А тот, развалившись в кресле, заложив нога за ногу, поддразнивал его, подражая судейскому жаргону.

– С одной стороны, нельзя не признаться, что и в самом деле крикун. Вспышкопускатель. Любитель фейерверков и шутих. Но, с другой стороны, нельзя сомневаться, что в роковые минуты не подведет. И ты это знаешь не хуже меня, – с нагловатой улыбкой заключил он.

– Так роковую минуту надо готовить, а не ждать, что она с неба свалится! – уже не на шутку сердясь, кричал Рылеев.

Прислушиваясь к этой перепалке, Евгений Оболенский уныло твердил:

– Не о том толкуете. Совсем не о том. Меня другое мучит. Скажи, Кондратий, имеем ли мы, мы, составляющие едва заметную единицу в нашем обширном отечестве, имеем ли мы право совершать государственный переворот? Ведь мы почти насильственно будем навязывать его тем, кто его не ищет и довольствуется настоящим.

Рылеев даже вскочил.

– Это народ не ищет лучшего?

– Ну, может, и ищет, и стремится, но хочет прийти к нему путем естественного исторического развития!

– Но неужели ты не понимаешь, что идеи не подлежат законам большинства или меньшинства? Идеи свободно рождаются и развиваются. И если они не порождение чувства себялюбивого или корыстолюбивого, а клонятся к общей пользе, то никакого значения не имеет, что они выражены всего лишь одним лицом, раз они выражают то, что чувствуют многие, но выразить не умеют.

Подобные разговоры и сцены с друзьями-единомышленниками происходили у Рылеева еще совсем недавно, в конце октября – в ноябре, и приводила в отчаяние их глухота к приближению «роковых минут».

В ноябре до столицы докатились наконец слухи, что император заболел в Таганроге. Когда труп Александра уже несколько дней лежал на столе, во дворце все еще шепотом передавали друг другу: «Говорят: опасен». И только теперь, когда Бестужев возвестил им с Каховским о кончине государя, тайное общество охватила судорожная, бестолковая деятельность, так же, как и всю столицу.

В Петербурге царила путаница и неразбериха междуцарствия. При отсутствии прямого наследника, а у императора Александра не было детей, верховная власть должна переходить к следующему по старшинству брату покойного. Таким был Константин, наместник в Царстве Польском, находившийся в Варшаве. Он как будто бы отказывался от престола, но не торопился с официальным отречением. Ходили смутные слухи, что в одном из завещаний Александра, хранившемся в глубокой тайне, престол предназначался следующему брату, Николаю Павловичу. Причины этому были темны и загадочны. Предполагали, что тут имели значение и причастность к убийству отца, императора Павла, и чрезвычайное сходство Константина с покойным родителем – его курносый профиль, белокурые кудельки, а главное, то, что он был женат на особе, не принадлежавшей ни к одной царской фамилии, польке, которой впоследствии был присвоен титул княгини Лович.
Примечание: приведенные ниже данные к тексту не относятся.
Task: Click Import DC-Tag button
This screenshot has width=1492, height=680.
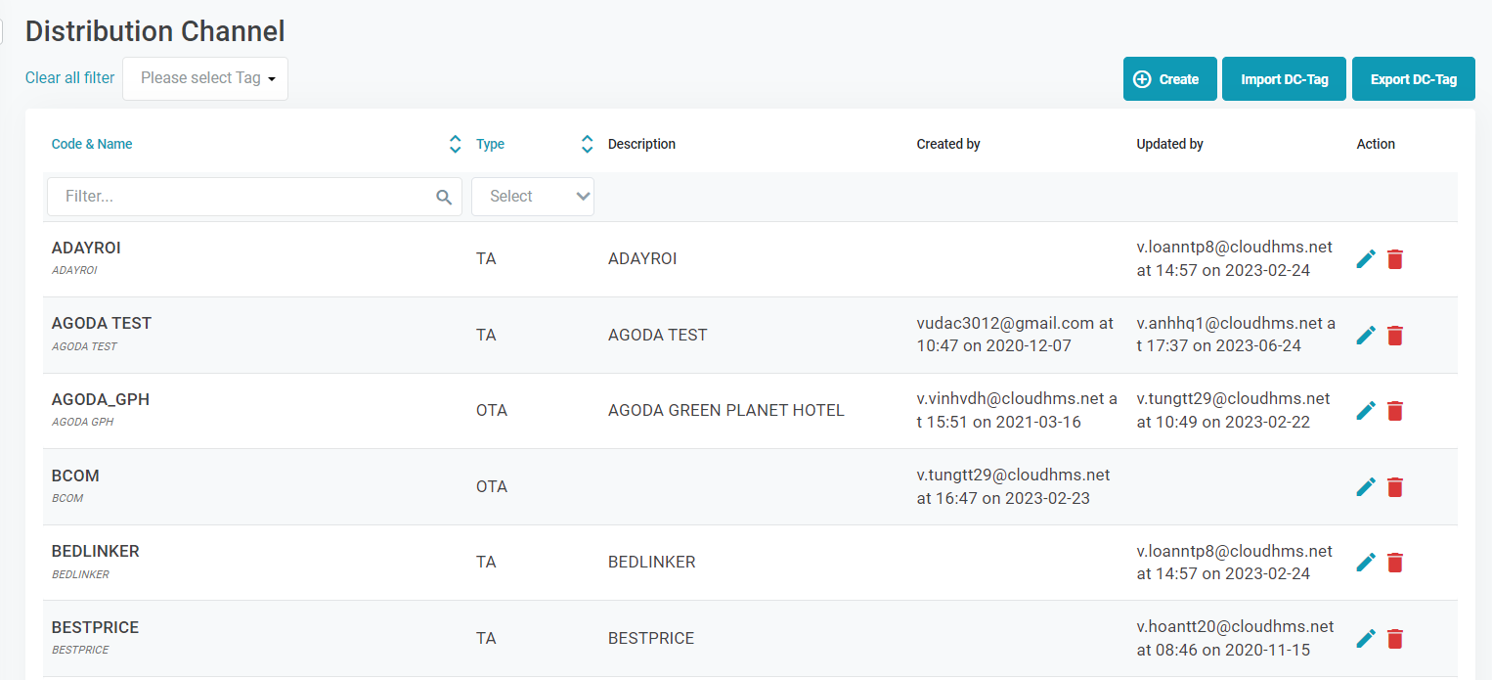Action: click(x=1284, y=79)
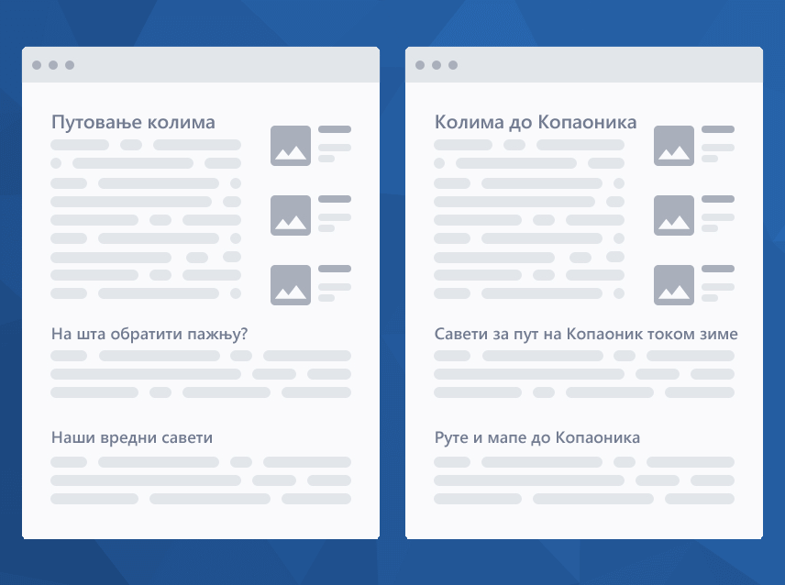Image resolution: width=785 pixels, height=585 pixels.
Task: Click the third dot in the left window's title bar
Action: (70, 65)
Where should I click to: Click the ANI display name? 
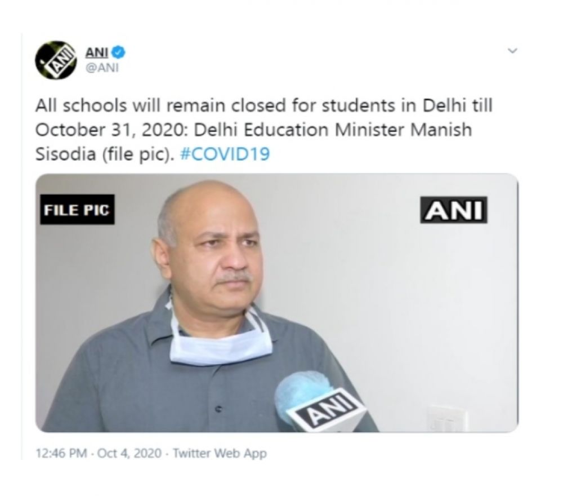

В России все уже считали императором Константина. Уже были отпечатаны его портреты, отлиты монеты с его заносчивым профилем, а между братьями все еще шла невразумительная переписка. Фельдъегери, покрывая огромные расстояния, сновали из Петербурга в Варшаву, а оттуда обратно в Петербург, иностранные дипломаты совещались в посольских дворцах, острили: «Братья играют в волан, перекидываясь короной». Сенат, Государственный совет, армия уже присягнули Константину, а он, не соглашаясь стать императором, тянул с отречением.

Николай опасался занять престол без официального отречения брата, зная, что в армии самого его ненавидят. Он был жесток с солдатами и резок с офицерами. Образованных офицеров не терпел, презрительно величал их «философами» и грозился вогнать в чахотку. Петербургский генерал-губернатор граф Милорадович уговаривал его не торопиться с воцарением, не стесняясь упоминать о настроении армии. Да и сама переприсяга могла вызвать возмущение.

В Северном обществе все многократно обдуманные уставные пункты были отброшены. Теперь уже «убежденные» присутствовали на совещаниях думы, а «согласные» принимали в тайное общество без особого разбора всех недовольных и либеральствующих офицеров. В полках непрерывно шли совещания, часто возглавляемые еще совсем неопытными, юными заговорщиками.

Когда-то пылкий и деятельный Никита Муравьев, уже давно превратившийся в кабинетного теоретика, находился в длительном отпуску, вдали от Петербурга, и его заменял в думе Александр Бестужев. Пущин посмеивался: «Променяли кукушку на ястреба. Один хочет десятилетиями вылизывать конституцию, другой кричит: „Мы перешли Рубикон! Рубикон! Это значит – руби направо и налево!“»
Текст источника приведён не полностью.